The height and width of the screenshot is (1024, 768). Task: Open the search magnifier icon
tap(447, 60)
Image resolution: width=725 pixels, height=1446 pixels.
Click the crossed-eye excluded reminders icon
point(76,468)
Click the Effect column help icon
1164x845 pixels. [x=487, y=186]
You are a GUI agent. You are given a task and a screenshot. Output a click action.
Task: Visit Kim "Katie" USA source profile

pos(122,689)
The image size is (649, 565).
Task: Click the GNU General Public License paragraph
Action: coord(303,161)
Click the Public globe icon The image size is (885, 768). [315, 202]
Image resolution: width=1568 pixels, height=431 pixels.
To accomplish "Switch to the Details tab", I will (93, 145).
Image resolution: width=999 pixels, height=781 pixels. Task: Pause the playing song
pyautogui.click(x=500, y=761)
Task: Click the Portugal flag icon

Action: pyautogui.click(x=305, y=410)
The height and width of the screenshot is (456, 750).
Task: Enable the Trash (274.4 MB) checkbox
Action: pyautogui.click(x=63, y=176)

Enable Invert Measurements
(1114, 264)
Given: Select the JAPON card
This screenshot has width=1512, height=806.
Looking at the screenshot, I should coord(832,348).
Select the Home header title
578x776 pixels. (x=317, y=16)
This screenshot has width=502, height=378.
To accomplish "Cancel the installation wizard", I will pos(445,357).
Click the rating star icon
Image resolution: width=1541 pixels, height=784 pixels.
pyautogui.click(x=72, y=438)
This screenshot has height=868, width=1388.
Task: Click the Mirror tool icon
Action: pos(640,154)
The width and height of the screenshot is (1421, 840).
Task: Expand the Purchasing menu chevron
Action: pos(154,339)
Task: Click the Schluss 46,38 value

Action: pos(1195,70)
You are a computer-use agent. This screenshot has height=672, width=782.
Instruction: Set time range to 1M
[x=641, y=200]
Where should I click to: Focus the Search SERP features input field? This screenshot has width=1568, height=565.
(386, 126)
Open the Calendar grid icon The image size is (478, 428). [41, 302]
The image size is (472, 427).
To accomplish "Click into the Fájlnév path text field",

Task details. Repeat the records above exactly, leaving none out.

Exercise answer.
The height and width of the screenshot is (1024, 768). Task: Open the search magnifier icon
tap(447, 60)
Image resolution: width=725 pixels, height=1446 pixels.
Click the crossed-eye excluded reminders icon
point(76,468)
Click the Effect column help icon
1164x845 pixels. [x=487, y=186]
You are a GUI agent. You are given a task and a screenshot. Output a click action.
Task: Visit Kim "Katie" USA source profile

pos(122,689)
The image size is (649, 565).
Task: Click the GNU General Public License paragraph
Action: coord(303,161)
Click the Public globe icon The image size is (885, 768). [315, 202]
Image resolution: width=1568 pixels, height=431 pixels.
To accomplish "Switch to the Details tab", I will (93, 145).
Image resolution: width=999 pixels, height=781 pixels. Task: Pause the playing song
pyautogui.click(x=500, y=761)
Task: Click the Portugal flag icon

Action: pyautogui.click(x=305, y=410)
The height and width of the screenshot is (456, 750).
Task: Enable the Trash (274.4 MB) checkbox
Action: pyautogui.click(x=63, y=176)

Enable Invert Measurements
(1114, 264)
Given: Select the JAPON card
This screenshot has width=1512, height=806.
Looking at the screenshot, I should coord(832,348).
Select the Home header title
578x776 pixels. (x=317, y=16)
This screenshot has width=502, height=378.
To accomplish "Cancel the installation wizard", I will pos(445,357).
Click the rating star icon
Image resolution: width=1541 pixels, height=784 pixels.
pyautogui.click(x=72, y=438)
This screenshot has height=868, width=1388.
Task: Click the Mirror tool icon
Action: pos(640,154)
The width and height of the screenshot is (1421, 840).
Task: Expand the Purchasing menu chevron
Action: pos(154,339)
Task: Click the Schluss 46,38 value

Action: pos(1195,70)
You are a computer-use agent. This screenshot has height=672, width=782.
Instruction: Set time range to 1M
[x=641, y=200]
Where should I click to: Focus the Search SERP features input field? This screenshot has width=1568, height=565.
(386, 126)
Open the Calendar grid icon The image size is (478, 428). [41, 302]
The image size is (472, 427).
To accomplish "Click into the Fájlnév path text field",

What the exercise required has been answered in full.